Hati gaduh dan berisik. Pada saat itu, kakinya tidak bisa berhenti lompat-lompat oleh gelisah, dan trauma baru langsung bernafas di lehernya. Neomene sesekali menoleh ke belakang, memastikan bayangan bunga monster itu tidak ada di sana--memeluknya, menghantuinya.
"Tidak apa-apa," suara asing bicara, menjadi lentera di tengah kabut. "Ambil nafas terlebih dahulu."
"Apa kau punya hobi menyelamatkan jiwa malang, Haku-san?"
"Sejauh yang aku ketahui tentang diri sendiri, aku tidak bisa mengatakannya sebagai "hobi"," ujar Haku, menggeleng pelan atas pertanyaan yang keluar tanpa diproses terlebih dahulu.
Gadis itu tersenyum lembut. Rasa kantuk kembali datang, menggodanya untuk memejamkan mata sebentar, lalu hitungan detik akan berubah menjadi hitungan jam. Namun, dia tidak akan jatuh tertidur sebelum menyampaikan kalimat yang bergantung di ujung lidah.
"Berarti kau hanya melakukan untukku, ya..."
Sejak pertemuan pertama. Sejak Neomene berencana untuk kabur tanpa rencana lanjutan. Sejak kegelisahan dan kebimbangan ingin menyeretnya ke lautan bayangan. Suara pemuda itu selalu disana, disertai senyuman yang tidak bisa Neomene pisahkan dari keberadaan dia. Haku dan senyuman lembutnya datang satu paket, bersama dengan kepribadian yang tidak bisa Neomene analisis dalam dua atau tiga kali pertemuan—itu datang sebagai bonus.
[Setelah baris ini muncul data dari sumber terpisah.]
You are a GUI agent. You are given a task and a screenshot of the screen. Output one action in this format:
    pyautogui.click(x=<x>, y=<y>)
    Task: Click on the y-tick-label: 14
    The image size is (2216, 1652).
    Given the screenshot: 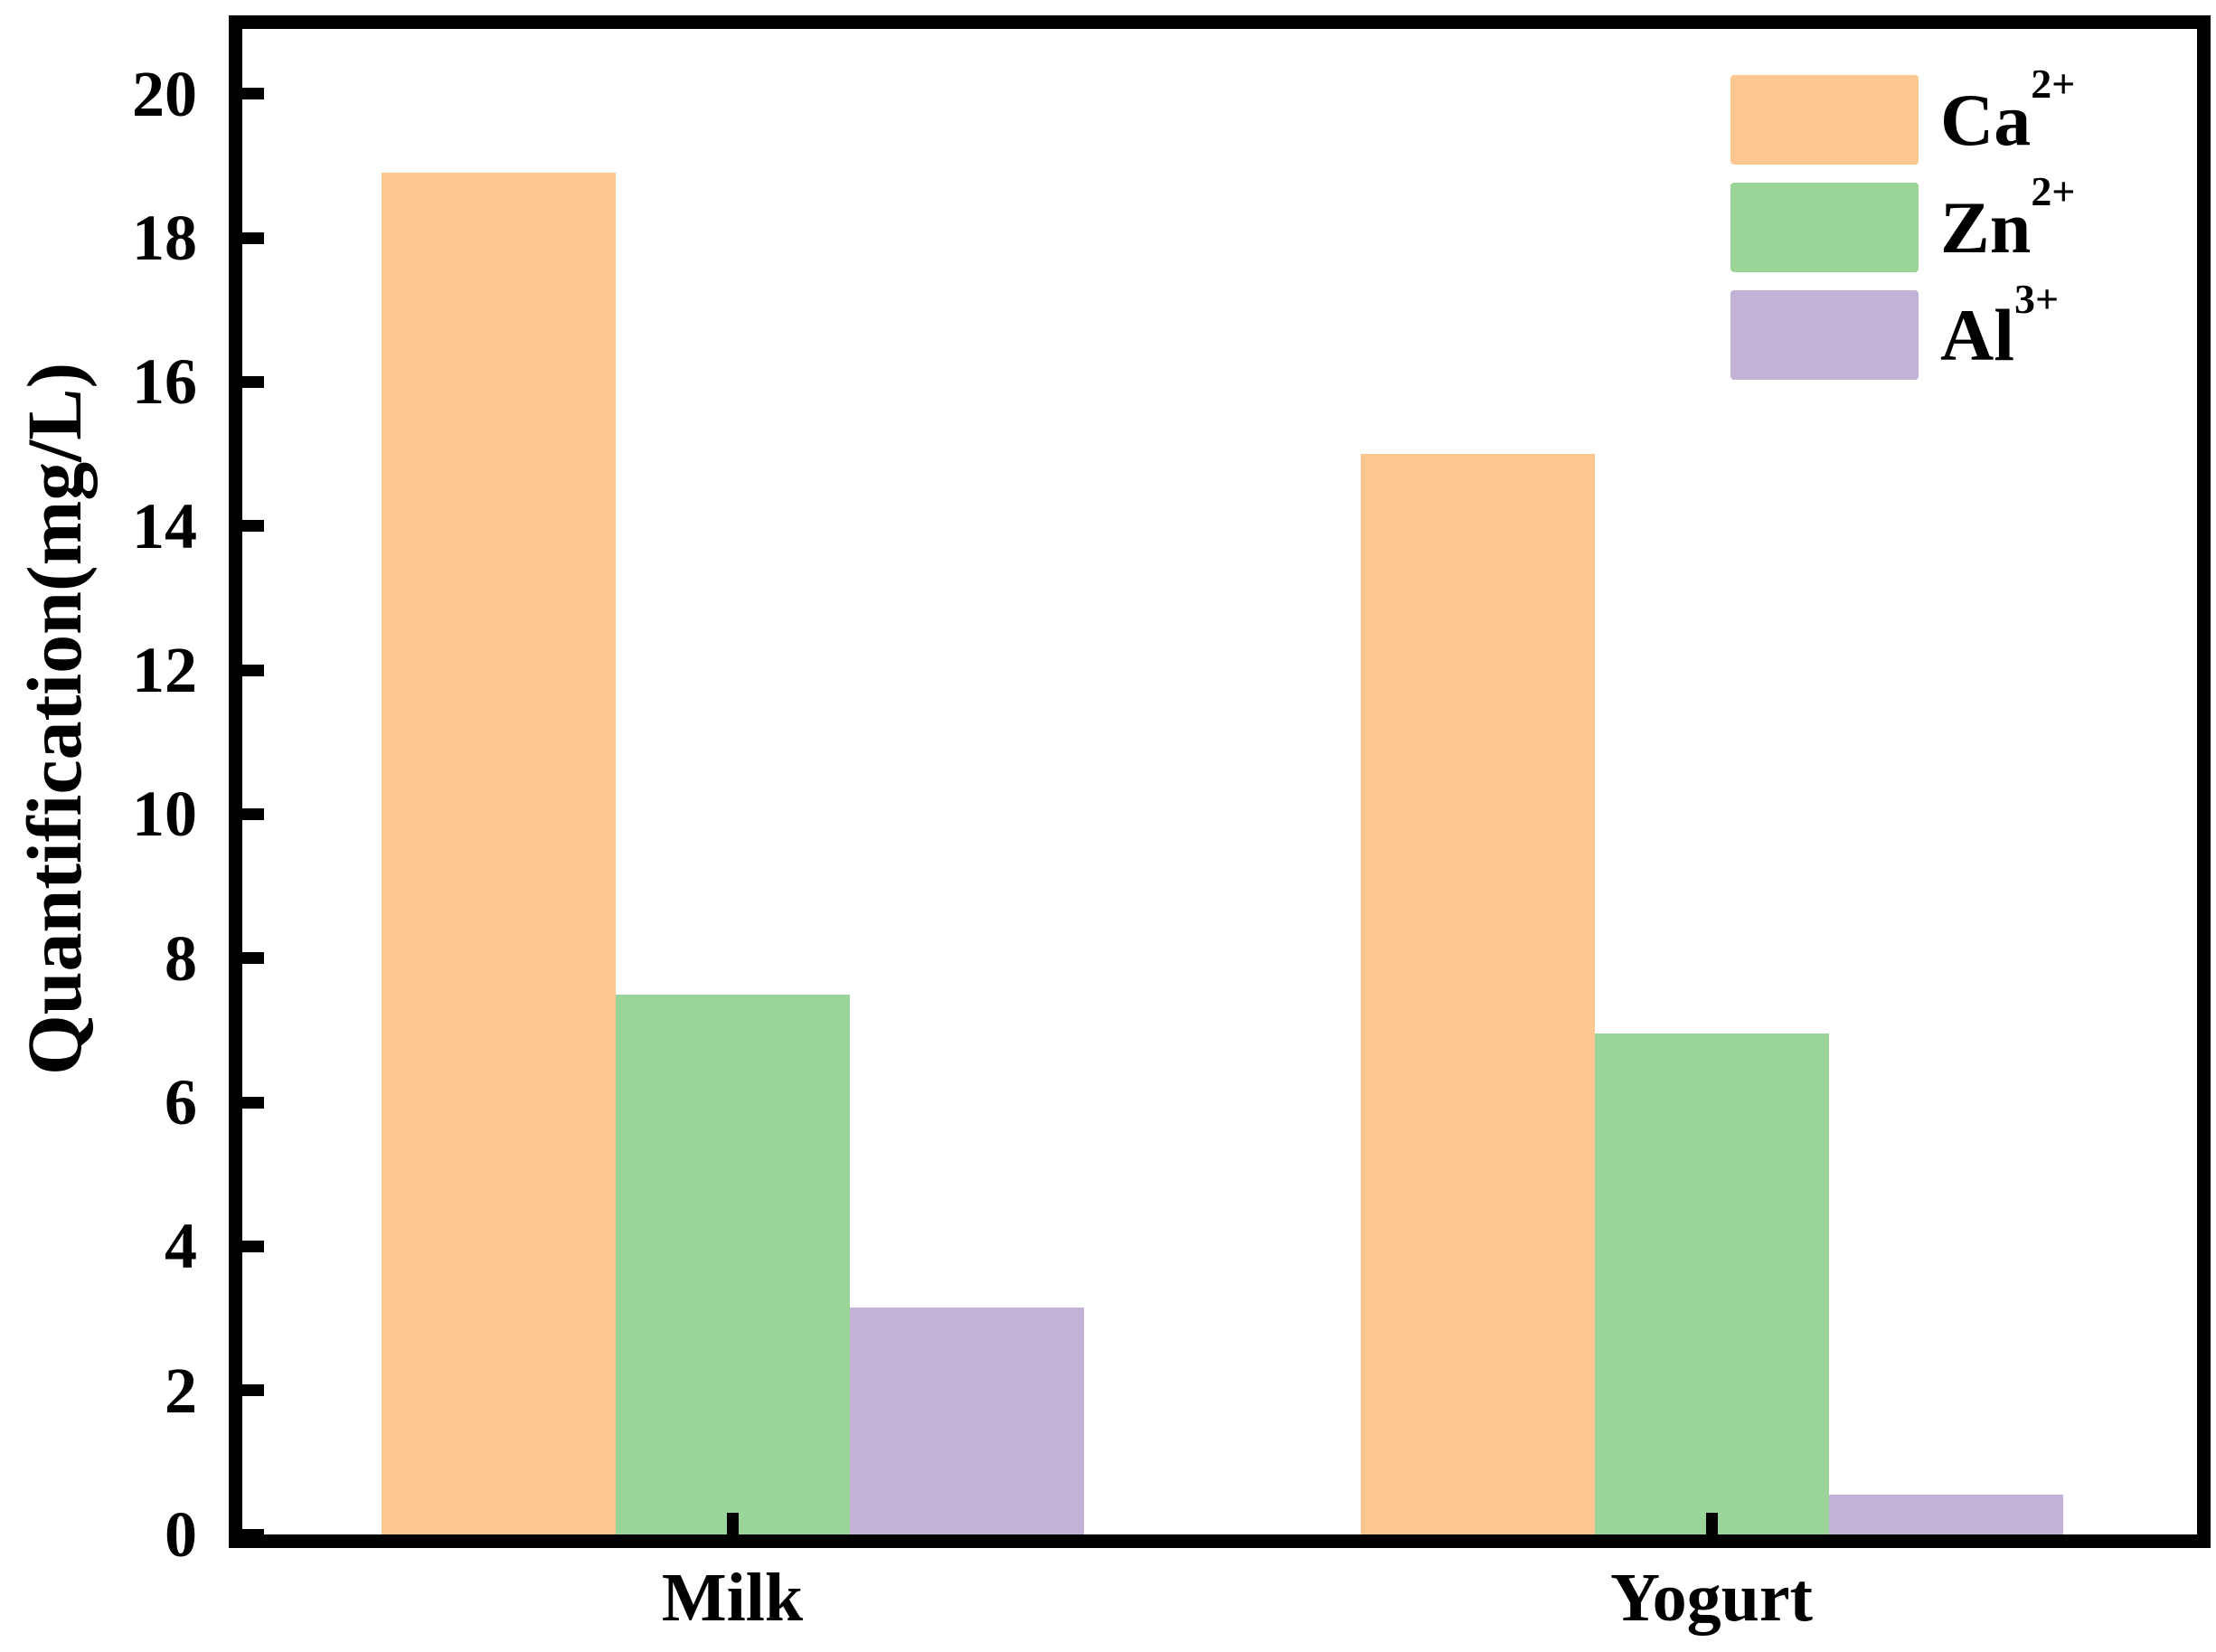 What is the action you would take?
    pyautogui.click(x=164, y=525)
    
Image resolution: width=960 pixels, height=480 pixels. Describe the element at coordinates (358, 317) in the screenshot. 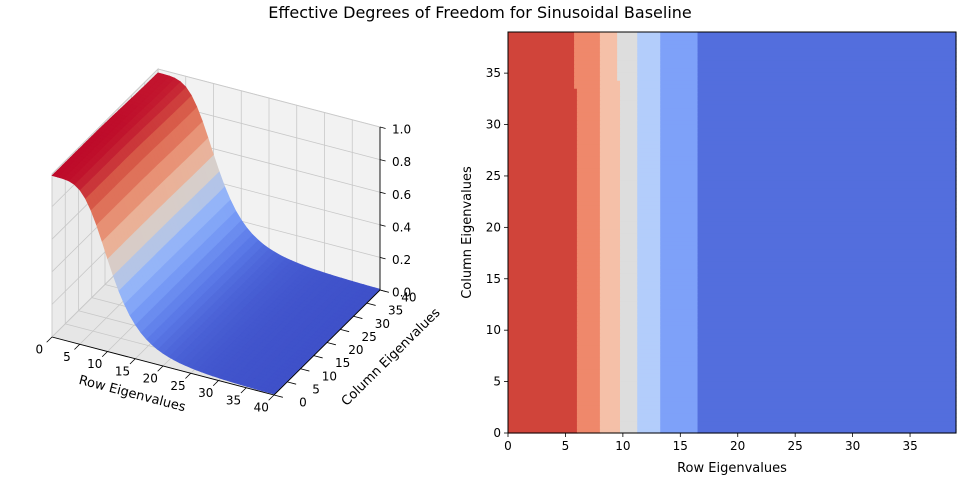

I see `surface-y-tick` at that location.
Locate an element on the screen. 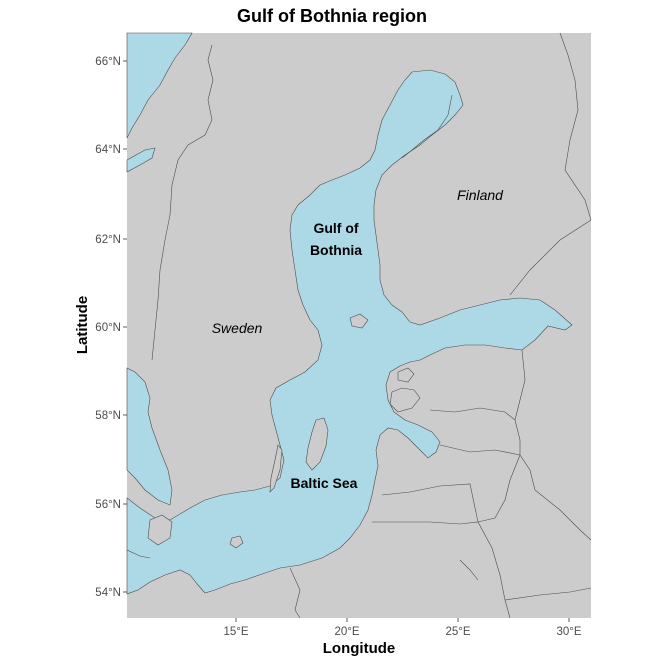 The height and width of the screenshot is (664, 664). baltic-sea-label: Baltic Sea is located at coordinates (324, 483).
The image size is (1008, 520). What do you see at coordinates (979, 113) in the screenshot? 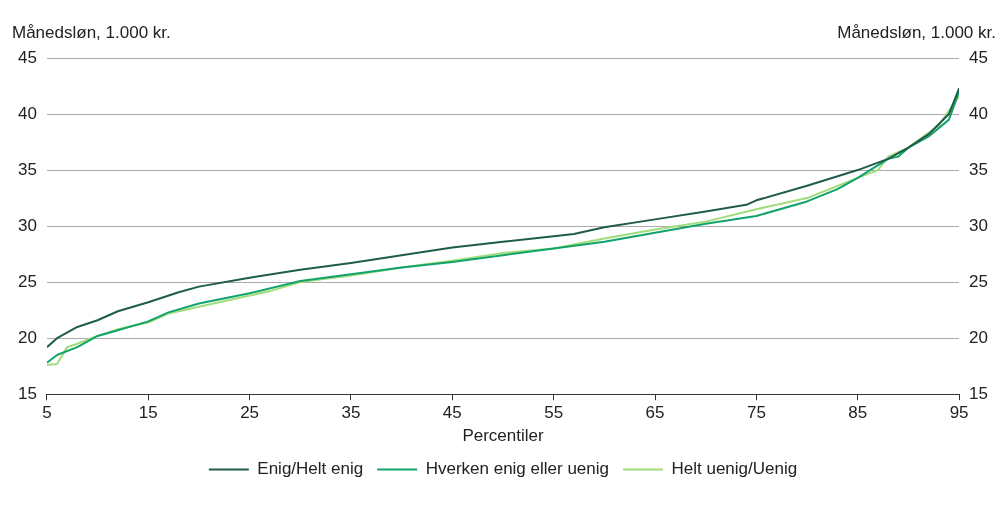
I see `y2-tick-label: 40` at bounding box center [979, 113].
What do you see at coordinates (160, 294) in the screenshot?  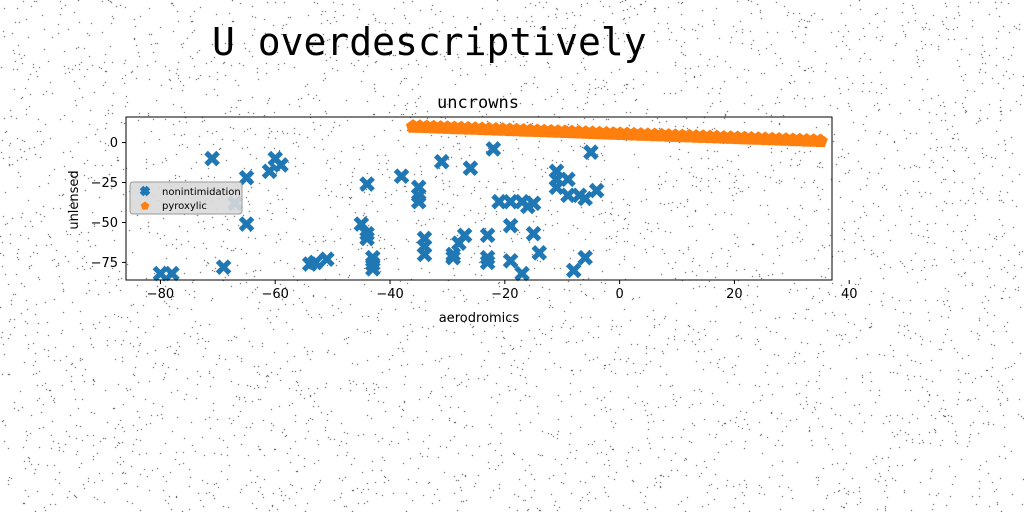 I see `x-tick-label: −80` at bounding box center [160, 294].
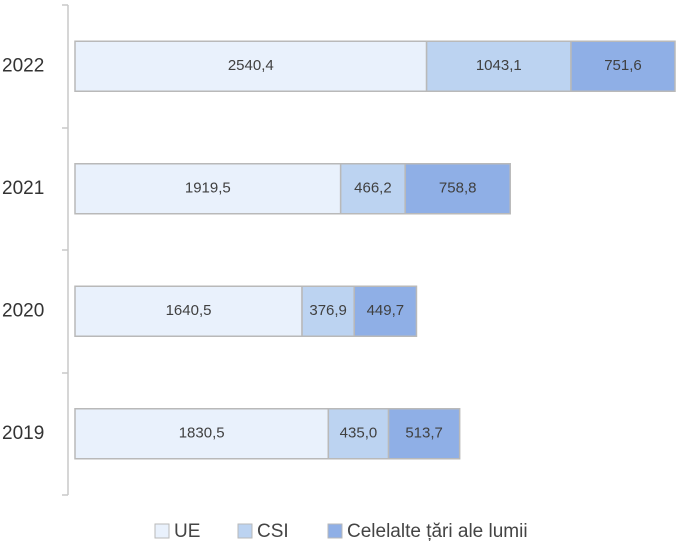 The width and height of the screenshot is (696, 558). I want to click on value-label: 435,0, so click(359, 434).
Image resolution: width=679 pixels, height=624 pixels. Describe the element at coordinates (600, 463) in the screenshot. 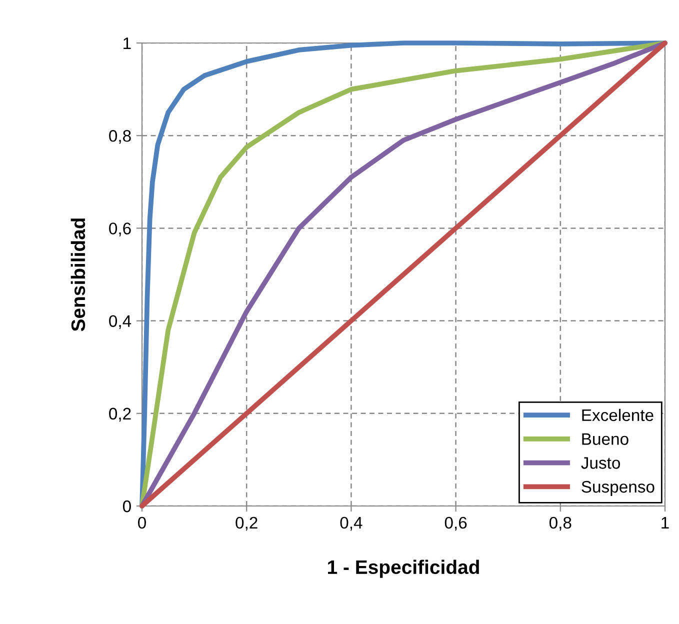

Bunga mimpi bermekaran dalam pikiran, membawanya ke ingatan lama yang sudah lama terlupakan sejak kepergian sosok terkasih.
Dalam mimpi dengan warna memudar, dia terlelap karena demam. Seorang pria yang telah mengikat janji suci bersamanya duduk di samping kasur, jari-jari cantik yang tidak pernah bosan dia kagumi mengusap surai terang Neomene, tidak memedulikan jika rambut dan keningnya basah oleh keringat.
Mimpi penuh kehangatan yang bertolakbelakang dengan rasa dingin di telapak kaki. Namun semuanya terasa begitu asli.
Neomene menjatuhkan dirinya lebih dalam saat merasakan kecupan samar di kening. Sebuah kecupan penuh kedamaian. Cinta yang tidak bisa dia temukan di jalan raya.